Amostra grátis

Fui ao supermercado 24 h tarde da noite, comprar alguns itens depois de sair tarde do trabalho. O lugar estava bastante vazio, fora alguns empregados repondo mercadorias, duas operadoras de caixa e o pessoal da limpeza; clientes, praticamente nenhum.

- Devem ter prejuízo mantendo essa loja vazia a noite toda - comentei comigo mesmo ao entrar numa seção de biscoitos deserta, cesta de plástico na mão esquerda.

- Sempre aparece alguém - respondeu uma voz feminina atrás de mim.

Virei-me, assustado, e vi uma garota com uma bandeja de petiscos que pareciam canapés, usando um vestido amarelo coberto por um avental branco. Uma plaqueta presa do lado direito do uniforme a identificava como Ramona.

- Desculpe se o assustei - disse ela sorrindo.

- Não achei que tinha falado tão alto - admiti. - De onde você saiu?

Ela exibiu uma expressão vaga, antes de falar:

- Estava circulando pelos corredores, procurando um cliente que queira experimentar este delicioso patê de peito de peru...

- Patê de peito de peru? - Repeti como um idiota.

- Gostaria de provar uma amostra? - Ela ampliou o sorriso e estendeu a bandeja na minha direção.

- Uma amostra grátis... - murmurei, me sentindo estranho como se a presença dela estivesse distorcendo a realidade.

- Claro que é grátis - insistiu. - E é delicioso!

Senti um forte impulso para estender a mão e pegar um petisco, mas resisti.

- Aposto que é... mas sabe, eu não gosto de beliscar antes do jantar.

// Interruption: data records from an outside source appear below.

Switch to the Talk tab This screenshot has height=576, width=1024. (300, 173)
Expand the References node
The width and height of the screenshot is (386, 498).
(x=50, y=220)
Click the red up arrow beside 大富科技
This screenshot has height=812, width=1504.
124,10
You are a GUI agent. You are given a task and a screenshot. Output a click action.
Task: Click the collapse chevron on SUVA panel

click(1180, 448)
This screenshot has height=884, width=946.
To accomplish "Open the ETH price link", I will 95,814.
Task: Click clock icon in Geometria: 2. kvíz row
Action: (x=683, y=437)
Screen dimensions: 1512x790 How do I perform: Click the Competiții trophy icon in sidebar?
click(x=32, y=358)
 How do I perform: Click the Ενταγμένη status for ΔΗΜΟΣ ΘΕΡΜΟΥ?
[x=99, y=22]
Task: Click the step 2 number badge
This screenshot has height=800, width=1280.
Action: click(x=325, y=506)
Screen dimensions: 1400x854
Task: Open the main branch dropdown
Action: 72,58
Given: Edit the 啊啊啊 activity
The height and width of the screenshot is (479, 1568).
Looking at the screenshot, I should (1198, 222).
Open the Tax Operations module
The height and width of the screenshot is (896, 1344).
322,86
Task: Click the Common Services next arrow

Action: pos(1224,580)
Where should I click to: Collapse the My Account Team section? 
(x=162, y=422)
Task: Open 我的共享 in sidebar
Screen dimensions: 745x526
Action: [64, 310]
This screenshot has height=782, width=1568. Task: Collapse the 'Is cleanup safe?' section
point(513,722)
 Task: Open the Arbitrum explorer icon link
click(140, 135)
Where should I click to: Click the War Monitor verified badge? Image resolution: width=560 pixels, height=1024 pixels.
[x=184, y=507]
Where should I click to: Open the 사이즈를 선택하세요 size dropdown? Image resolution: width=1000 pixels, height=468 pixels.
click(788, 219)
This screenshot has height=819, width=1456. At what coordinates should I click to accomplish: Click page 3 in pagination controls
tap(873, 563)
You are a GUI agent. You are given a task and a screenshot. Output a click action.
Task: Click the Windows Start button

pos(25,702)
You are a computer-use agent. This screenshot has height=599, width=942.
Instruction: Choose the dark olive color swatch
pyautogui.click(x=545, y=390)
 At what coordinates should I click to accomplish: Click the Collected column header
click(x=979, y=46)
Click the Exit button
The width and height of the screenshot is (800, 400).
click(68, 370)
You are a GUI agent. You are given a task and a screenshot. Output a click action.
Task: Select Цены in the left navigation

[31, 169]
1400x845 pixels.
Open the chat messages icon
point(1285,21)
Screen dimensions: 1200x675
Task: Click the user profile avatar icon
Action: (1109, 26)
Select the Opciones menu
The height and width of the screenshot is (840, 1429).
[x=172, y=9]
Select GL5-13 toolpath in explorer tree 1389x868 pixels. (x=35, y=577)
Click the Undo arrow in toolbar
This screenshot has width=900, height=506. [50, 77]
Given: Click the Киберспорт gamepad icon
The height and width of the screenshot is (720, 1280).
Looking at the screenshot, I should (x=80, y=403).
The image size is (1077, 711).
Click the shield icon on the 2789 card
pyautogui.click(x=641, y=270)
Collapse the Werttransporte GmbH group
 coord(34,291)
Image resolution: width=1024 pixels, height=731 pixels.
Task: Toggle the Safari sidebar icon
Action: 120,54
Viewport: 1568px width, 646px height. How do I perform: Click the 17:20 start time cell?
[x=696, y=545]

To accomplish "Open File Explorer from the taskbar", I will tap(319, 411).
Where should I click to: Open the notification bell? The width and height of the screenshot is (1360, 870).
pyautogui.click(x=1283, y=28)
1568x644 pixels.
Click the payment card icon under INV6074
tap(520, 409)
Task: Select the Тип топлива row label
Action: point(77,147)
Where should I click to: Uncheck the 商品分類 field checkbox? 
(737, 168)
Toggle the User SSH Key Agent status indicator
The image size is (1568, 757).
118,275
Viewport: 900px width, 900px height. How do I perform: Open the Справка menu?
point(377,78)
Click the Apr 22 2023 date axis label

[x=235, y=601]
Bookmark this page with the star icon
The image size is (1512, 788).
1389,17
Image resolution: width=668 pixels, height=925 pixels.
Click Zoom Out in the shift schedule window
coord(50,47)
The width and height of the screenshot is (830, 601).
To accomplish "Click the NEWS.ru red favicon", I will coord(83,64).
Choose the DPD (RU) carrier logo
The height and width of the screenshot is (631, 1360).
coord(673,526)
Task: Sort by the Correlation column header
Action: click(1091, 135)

Isso realmente me tira o apetite.

O sorriso murchou por um breve instante no rosto de Ramona.

- Que pena! Mas poderia ao menos me dizer o seu nome? Já que sabe o meu...

E apontou para a plaqueta no uniforme.

- Eu... o meu nome... - comecei a dizer, mas outra voz me interrompeu.

- Ei, Ramona!

Um repositor havia surgido de um dos corredores laterais, cenho franzido.

- A gerência já disse para você parar de assediar os clientes! - Disse o rapaz, dedo em riste.

O rosto de Ramona se contraiu.

- Ela não estava fazendo nada - defendi-a.

- O senhor não tem que dar o seu nome - prosseguiu o rapaz. - Aqui prezamos a privacidade dos clientes.

E olhando feio para a garota:

- Ouviu Ramona?

Ela baixou a cabeça, rosto vermelho, como se fosse chorar.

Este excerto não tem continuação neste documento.